As the world’s rich and powerful pack their suitcases for the World Economic Forum in Davos later this month, they might throw in a book. But it’s unlikely to be an airport thriller.
WEF, which has organised the gathering of global leaders and business executives in the Swiss alpine town since 1971, has released a list of books recommended by two Davos regulars who also happen to be proud bookworms: Bill Gates and Mark Zuckerberg.
If they’re fans of EL James, John Grisham or JK Rowling they’re not shouting about it. In fact the list is light on fiction and heavy on dense non-fiction but it does include a sci-fi choice: The Three-Body Problem by Chinese writer Liu Cixin.
Gates and Zuckerberg, who are the 2nd and 4th richest people in the world, have credited reading as key to their success. Gates, who amassed a $92bn (£68bn) fortune largely from Microsoft which he co-founded in 1975, reads for at least an hour every night and gets through books at the rate of one a week.
Zuckerberg, who is worth $77bn 13 years after he started Facebook in his Harvard University dorm room, isn’t as speedy a reader as Gates but his New Year resolution in 2015 was to read at least one book every fortnight.
They both agree that Better Angels of Our Nature: Why Violence has Declined – an 800-page tome by Harvard psychologist Steven Pinker is a must-read. The book argues that while it may feel like the world has become more dangerous, a longer look over human history shows violence is on the wane. It jumped to the top of Amazon’s book charts when Gates first tweeted that it was “the most inspiring book I’ve ever read”.
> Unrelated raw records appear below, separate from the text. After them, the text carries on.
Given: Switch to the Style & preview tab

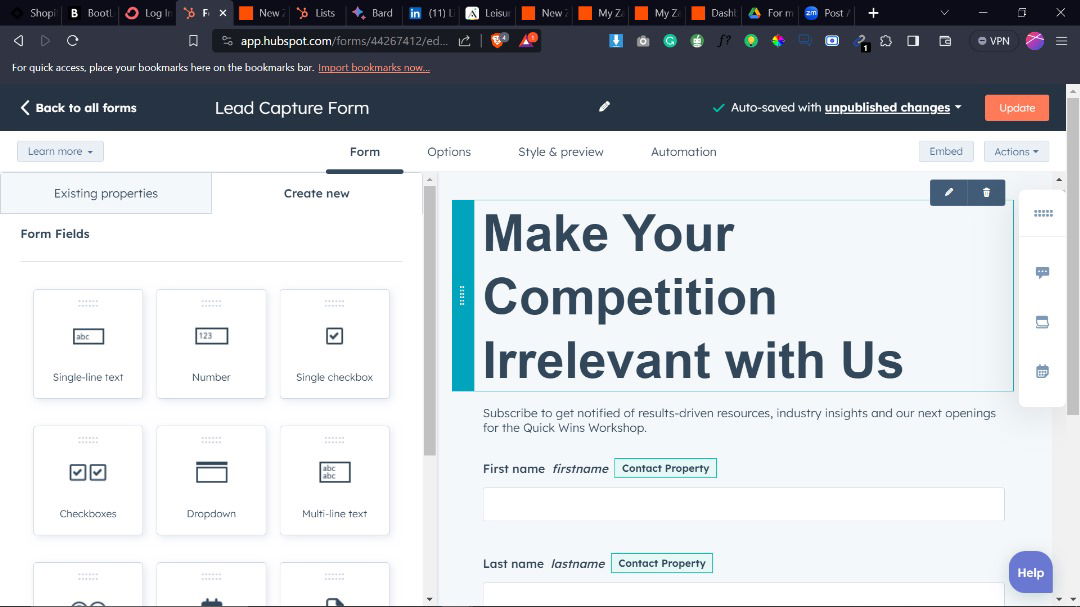Looking at the screenshot, I should pyautogui.click(x=560, y=152).
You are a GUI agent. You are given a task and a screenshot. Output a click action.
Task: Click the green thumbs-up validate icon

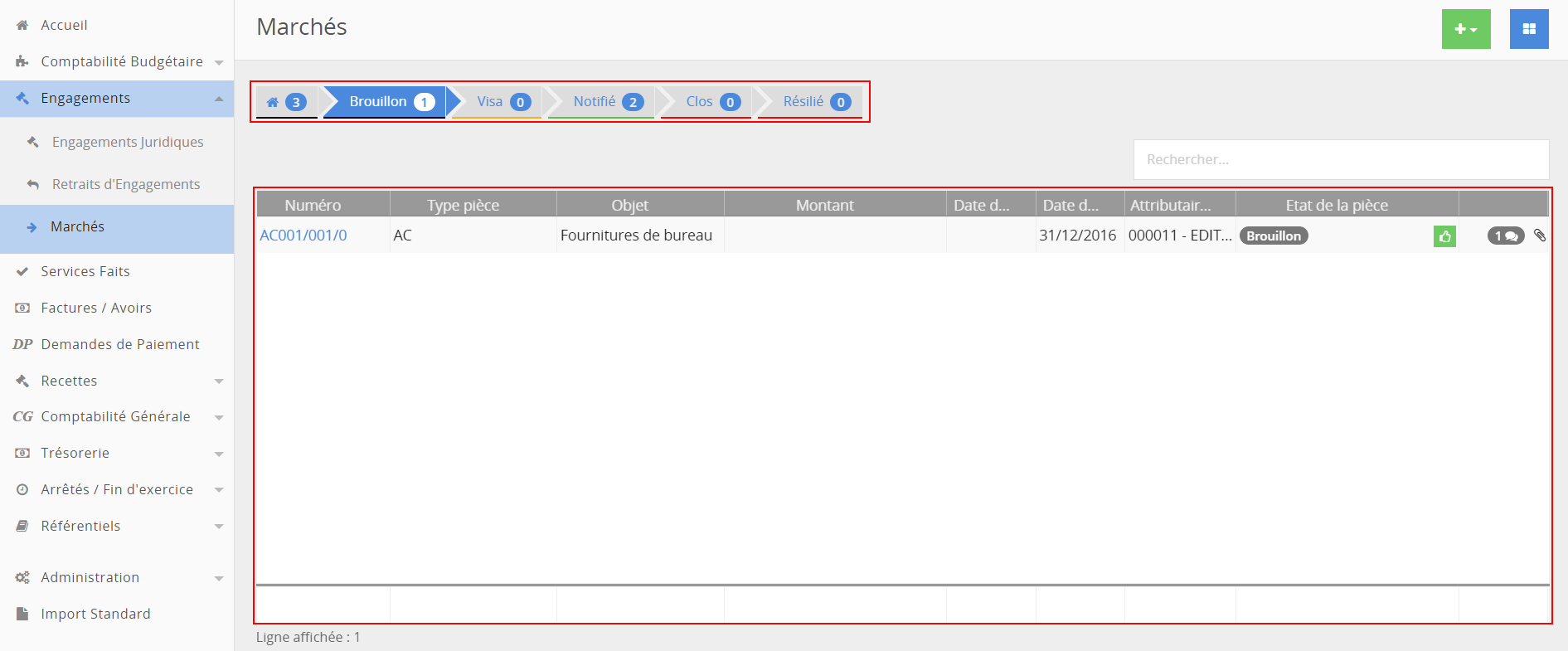coord(1444,236)
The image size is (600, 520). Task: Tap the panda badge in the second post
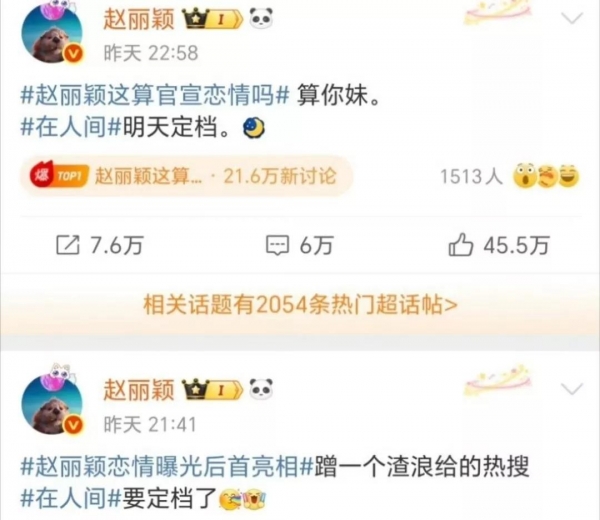point(261,389)
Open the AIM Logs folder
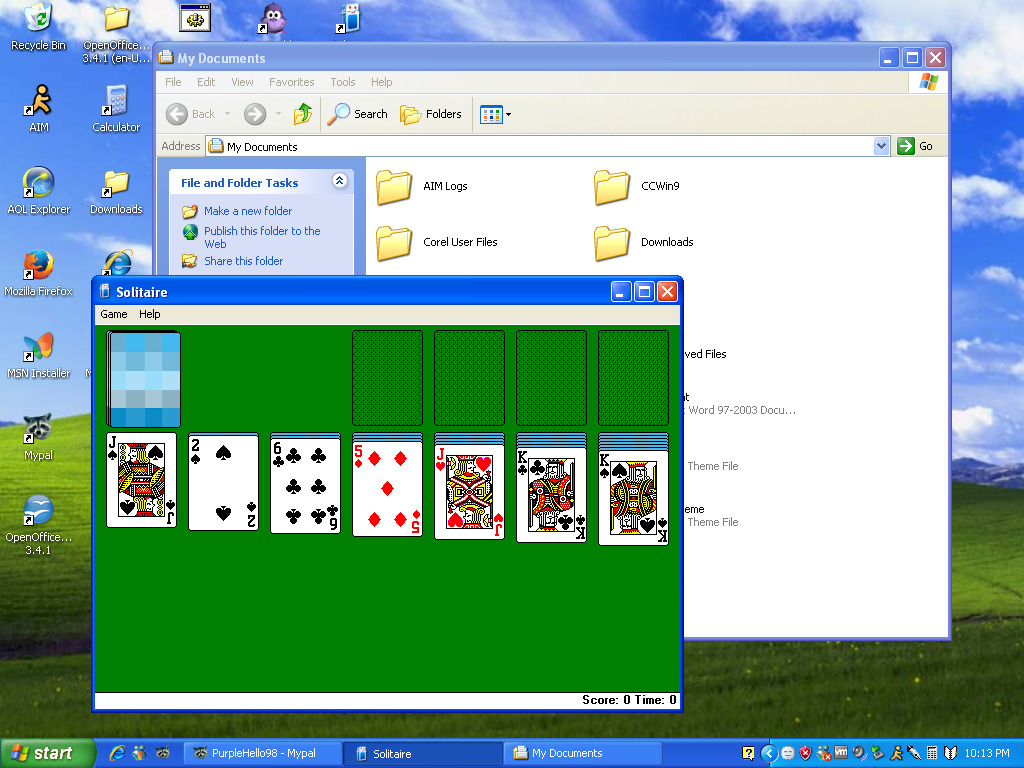The height and width of the screenshot is (768, 1024). [395, 187]
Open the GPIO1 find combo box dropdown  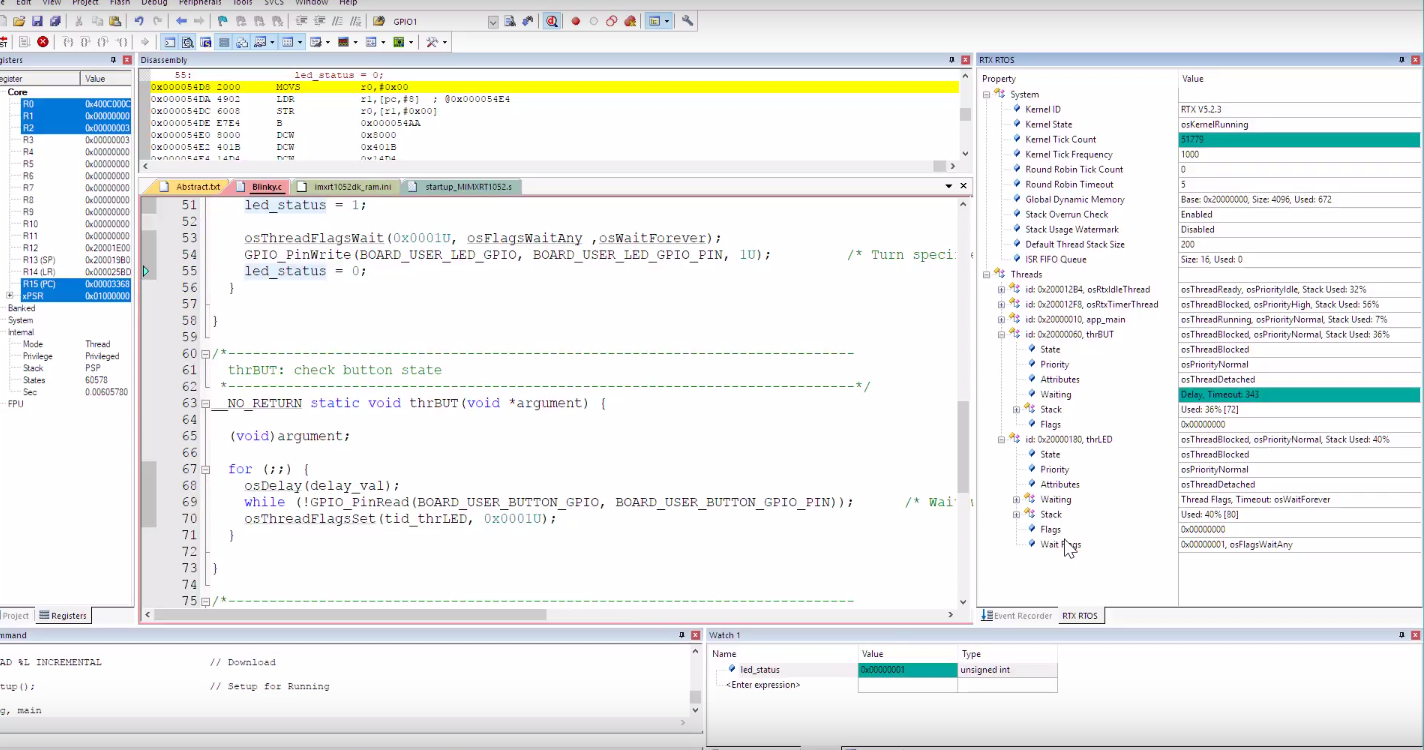[493, 21]
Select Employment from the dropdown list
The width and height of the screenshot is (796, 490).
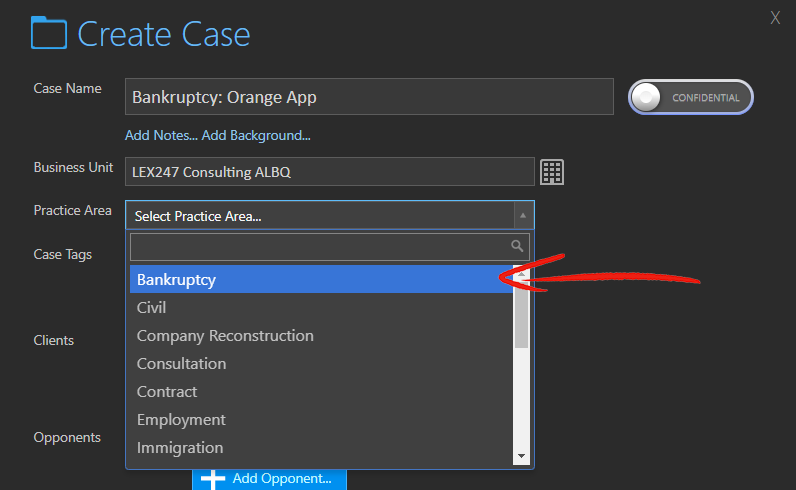(181, 420)
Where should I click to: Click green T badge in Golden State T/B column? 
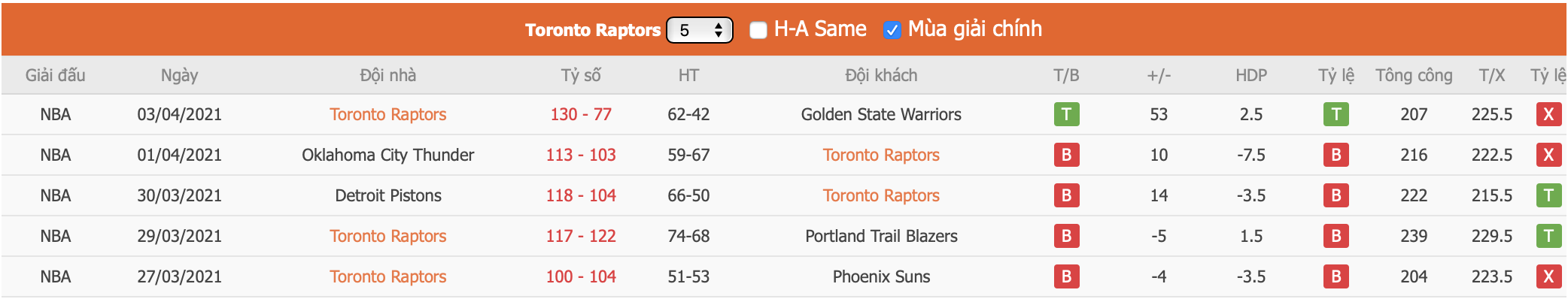(x=1066, y=114)
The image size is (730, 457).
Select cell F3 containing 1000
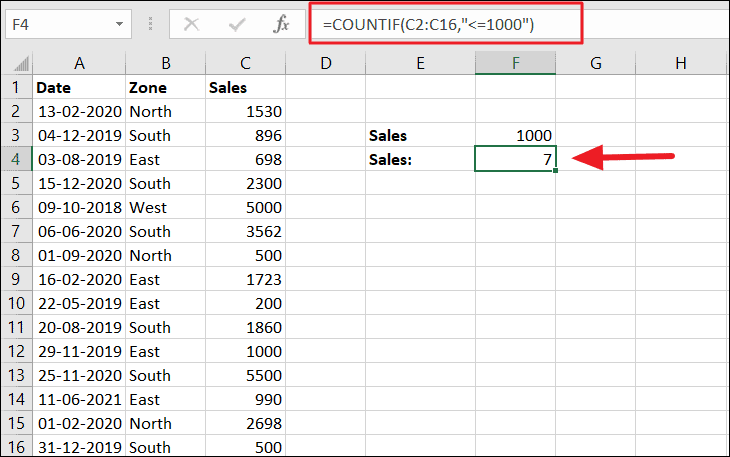[515, 135]
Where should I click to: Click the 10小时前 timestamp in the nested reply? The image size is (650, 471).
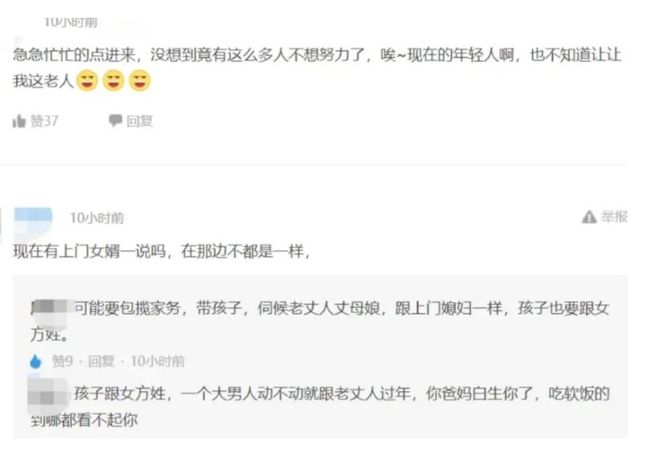coord(158,361)
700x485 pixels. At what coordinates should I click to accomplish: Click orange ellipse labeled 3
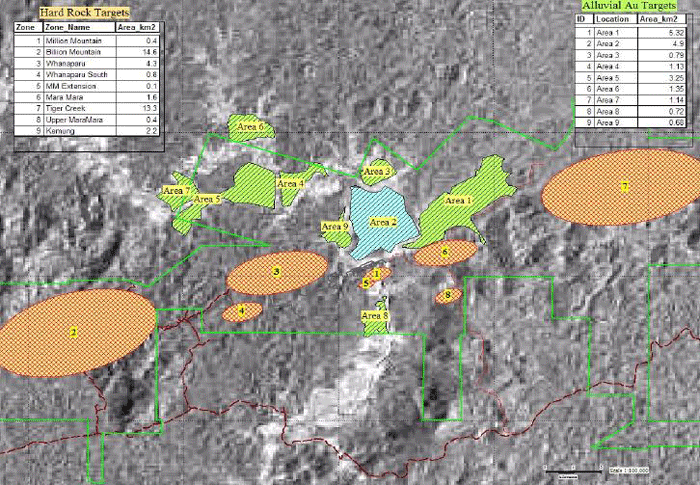tap(277, 271)
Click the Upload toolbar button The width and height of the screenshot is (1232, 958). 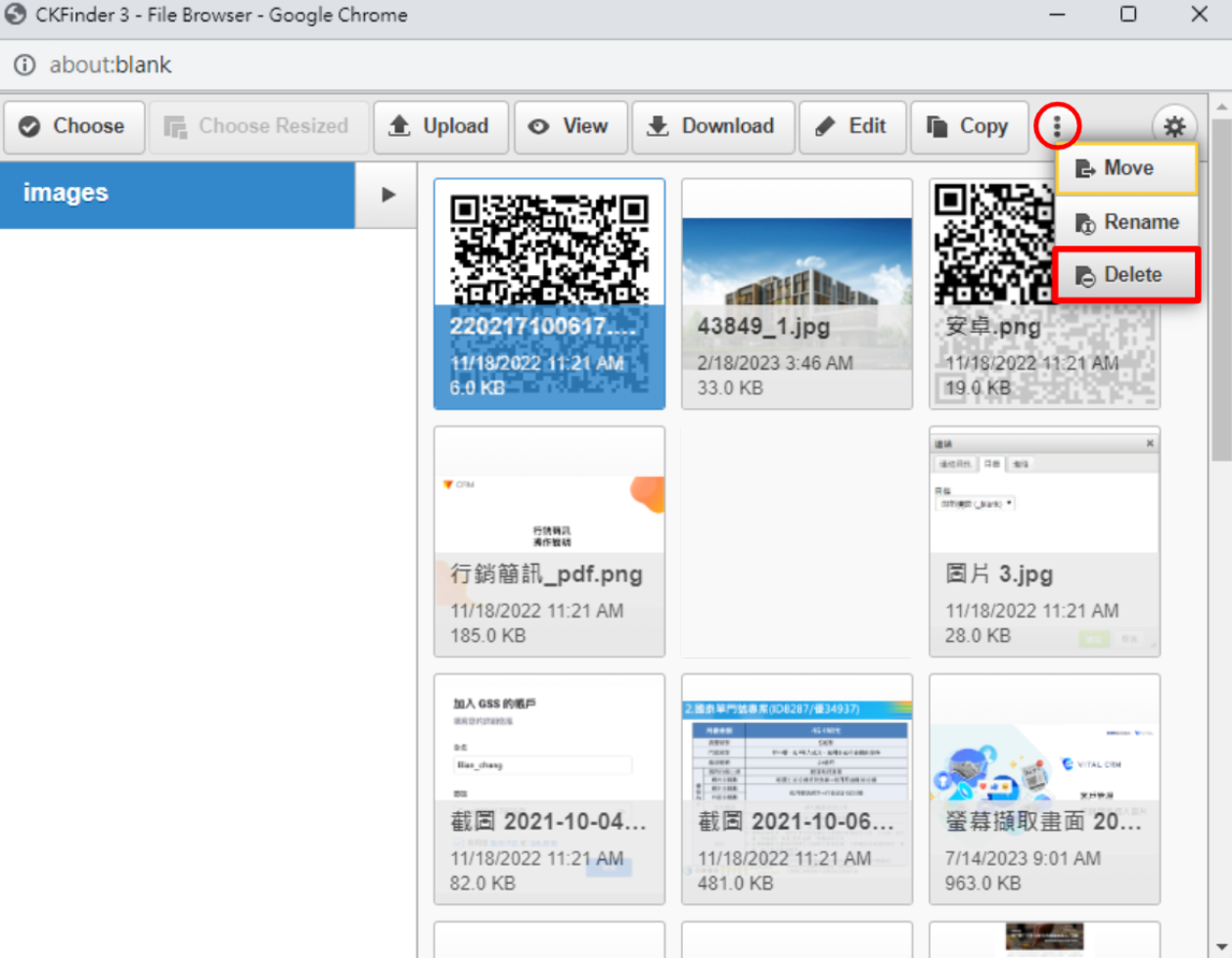click(x=440, y=127)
“[Pinker] shows how the world is getting better. Sounds crazy, but it’s true. This is the most peaceful time in human history,” Gates said. “That matters because if you think the world is getting better, you want to spread the progress to more people and places. It doesn’t mean you ignore the serious problems we face. It just means you believe they can be solved.”
Gates, in a review posted on his own blog, said Pinker’s book was “one of the most important books I’ve read – not just this year, but ever”.
Zuckerberg picked it for his Facebook book club, which turned the titles it picked into major bestsellers. “It’s a timely book about how and why violence has steadily decreased throughout our history, and how we can continue this trend,” he said.
The book may be helpful reading for the 2,500 world leaders, business executives and charity bosses attending the WEF which this yearcarries the theme of “creating a shared future in a fractured world”.
Among the approximately 40 world leaders attending the summit this year is Donald Trump, who will be the first serving US president to go to Davos since Bill Clinton in 2000. Trump is not known to be a reader of long books. When asked in a TV interview which was the last book he read Trump replied: “I read passages, I read areas, chapters, I don’t have the time.”
Gates also recommends The Gene: An Intimate History by Siddhartha Mukherjee, an oncologist and graduate of Oxford, Harvard and Stanford. “Mukherjee wrote this book for a lay audience, because he knows that the new genome technologies are at the cusp of affecting us all in profound ways,” Gates said.
Zuckerberg recommends Liu’s The Three-Body Problem as a “fun break” from the weighty economics and social science books he included on the list. The book is set during Chairman Mao’s cultural revolution, and opens with an alien race invading Earth after the Chinese government covertly sent signals into space.
James Daunt, the founder of Daunt books and managing director of Waterstone’s, said: “It is very pleasing to learn that even the very greatest of geeks love their science fiction. Three Body Problem has been a great success – and helped to broaden the appeal of science fiction – since Barack Obama sang its praises [last January].
Daunt said the list included some of “the best serious non-fiction of the last few years”. “[Yuval Noah Harari’s] Sapiens was the best-selling paperback last year at Waterstones and you would expect The Gene, Better Angels and [Henry Kissinger’s] World Order to be among the mainstays of every table of serious non-fiction in our shops.”
Elif Şhafak, a judge of the panel for the Man Booker international prize last year, said the WEF, Gates and Zuckerberg had sent a “very positive, constructive message” by releasing the list.
“In a world where sadly many politicians clearly do not read, many business and social community leaders clearly do not read, and a world where telling the truth has become increasingly difficult, it is important to speak in support of books, freedom of speech, knowledge and imagination,” she said. “However, my concern is, even though the list is beautifully diverse and eclectic in other ways, women writers are almost nonexistent here and why is that? I sincerely hope they will be reading more women writers in the new year.”